Lutz C. Kleveman, geboren 1974, hat Französische Literatur in Aix-en-Provence und Internationale Geschichte an der London School of Economics (LSE) studiert. Als Journalist hat Kleveman für Die Zeit, Spiegel Online, Newsweek und den Daily Telegraph geschrieben. Er ist Autor mehrerer historisch-politischer Reisebücher, u.a. von »The New Great Game« (2003), »Kriegsgefangen« (2011) und »Lemberg. Die vergessene Mitte Europas« (2017).
I
Freie Insel
Die Fähre legte spätabends ab.
Mit schwarz qualmendem Schornstein fuhren wir aufs Meer hinaus, selbst auf dem Oberdeck waren die Schiffsmotoren zu spüren. Die Luft wurde kühler, es roch nach Dieselruß und Tang. Möwen kreischten.
Ich stand an der Reling und blickte abwechselnd in den Heckstrudel und zurück auf das nächtliche Athen.

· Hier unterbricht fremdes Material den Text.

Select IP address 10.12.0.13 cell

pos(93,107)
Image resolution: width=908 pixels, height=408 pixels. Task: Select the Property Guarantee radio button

Die angestrahlte Akropolis lag wie eine Insel im grauen Häusermeer, vom Bergrücken des Hymettos dunkel überragt. Je weiter wir uns vom Hafen entfernten, desto mehr schrumpfte der Parthenon zu einem hellen Pünktchen, bis er wie ein Funken verglomm.
Ein letzter fester Außenposten Europas, zumindest einer gewissen Vorstellung von Europa, so kam mir dieses Athen vor, dessen zittriger Lichtschein allmählich am Horizont verschwand.
Dann ging ich zum Schiffsbug und dachte an das Ziel meiner Reise: die Stadt Izmir an der türkischen Westküste, das alte Smyrna.
Allein wie dieser Name klang – fast schon mythisch, wie das versunkene Atlantis. Smyrna, das roch nach Myrrhe, feigenbeladenen Kamelen, Teppichen und dampfenden Wasserpfeifen. Es klang nach einem legendären Hafen, reichen Händlern und orientalischer Erotik. Als »Perle der Ägäis« wurde die osmanische Vielvölkerstadt einst gepriesen. Ihre griechischen Bewohner sprachen vom myrovolos Smyrni, dem süß duftenden Smyrna. Bis ins 20. Jahrhundert hinein lebten hier mehrere Kulturen und Religionen friedlich zusammen: Griechen, Türken, Armenier, Juden, Amerikaner und viele Europäer. Vor allem Engländer, Franzosen und Italiener suchten in dieser einzigartigen Metropole ihr Glück.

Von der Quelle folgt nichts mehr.